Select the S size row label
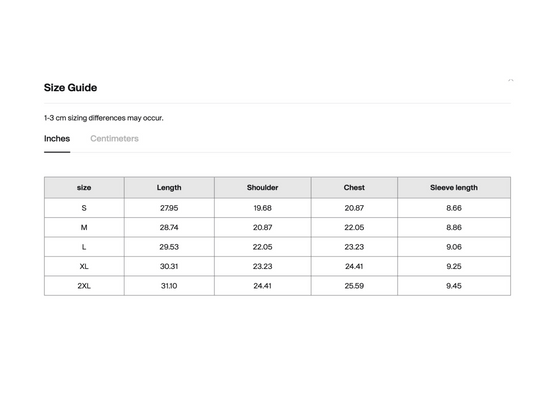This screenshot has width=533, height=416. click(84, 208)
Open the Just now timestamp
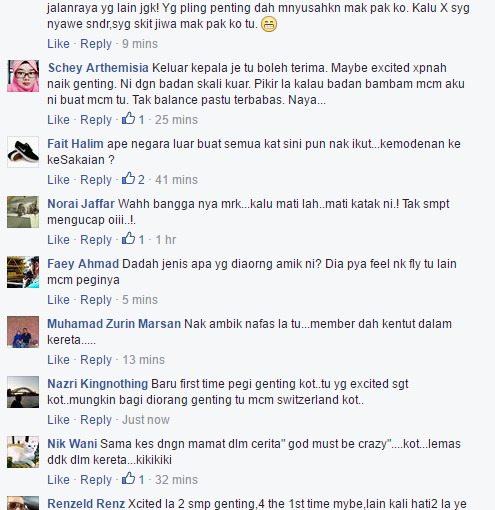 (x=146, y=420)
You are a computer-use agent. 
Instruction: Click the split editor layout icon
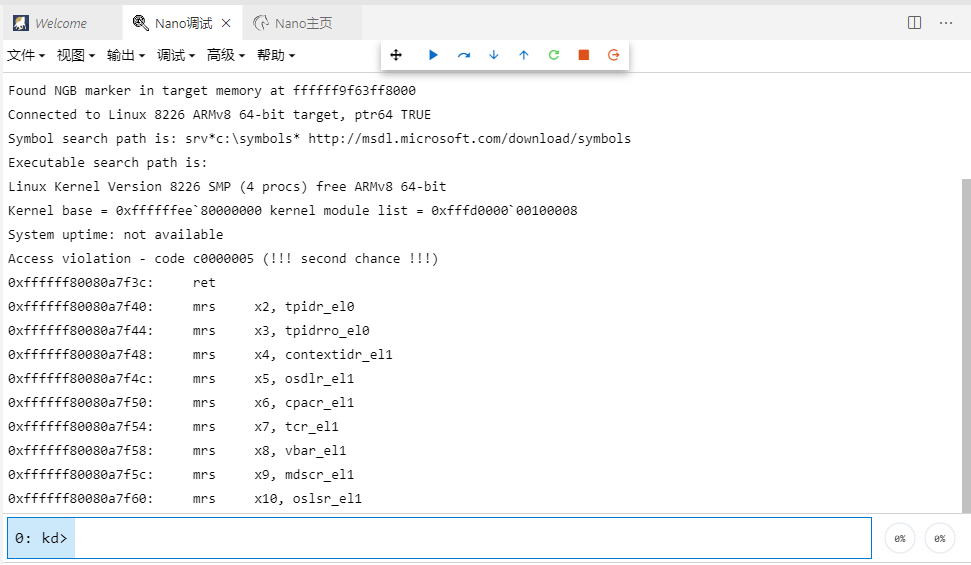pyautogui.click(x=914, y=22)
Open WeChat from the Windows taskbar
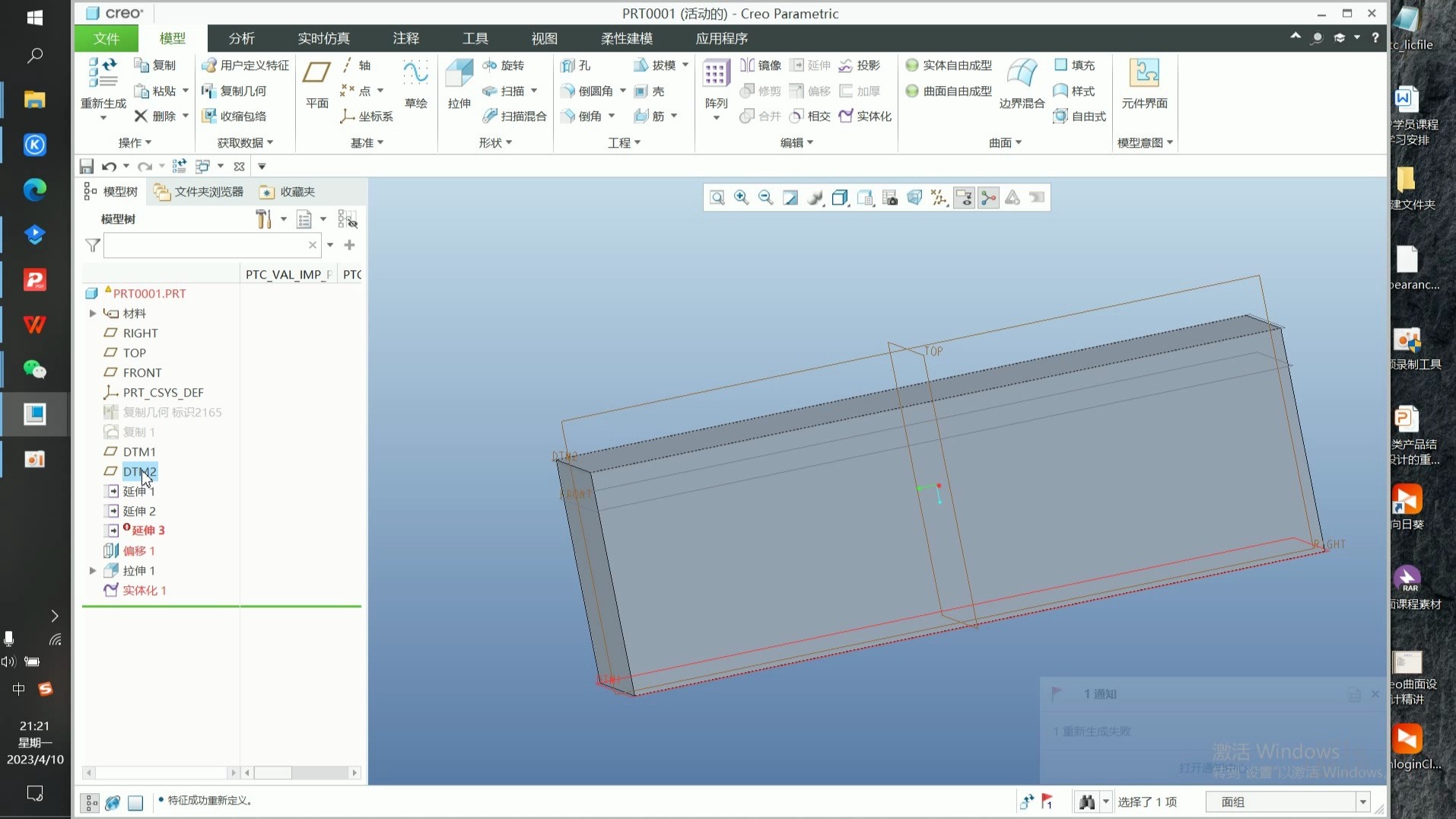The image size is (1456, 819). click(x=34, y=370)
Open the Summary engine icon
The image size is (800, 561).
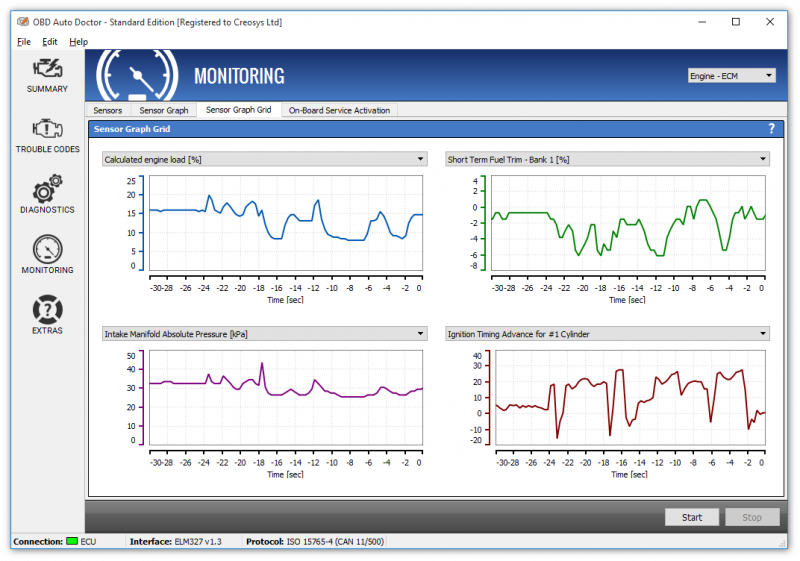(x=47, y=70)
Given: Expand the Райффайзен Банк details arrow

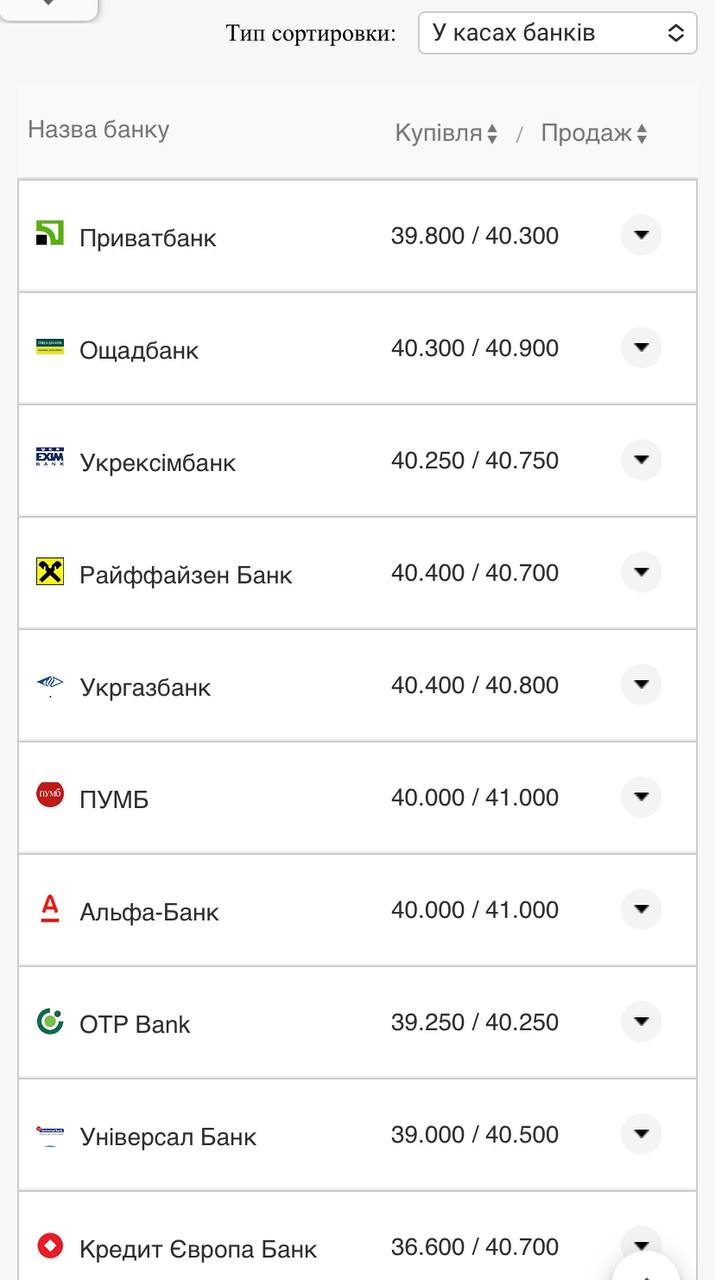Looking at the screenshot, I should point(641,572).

▶ [Your objective]
Write out each of the rows above word for word, omitting the pictures.

▶ [Exercise output]
Select the S size row label
This screenshot has width=533, height=416. click(84, 208)
Open the Just now timestamp
 (x=146, y=420)
You are a computer-use agent. 
Instruction: Click the split editor layout icon
pyautogui.click(x=914, y=22)
Open WeChat from the Windows taskbar
The image size is (1456, 819). click(x=34, y=370)
Open the Summary engine icon
The image size is (800, 561).
(x=47, y=70)
Given: Expand the Райффайзен Банк details arrow

Looking at the screenshot, I should point(641,572).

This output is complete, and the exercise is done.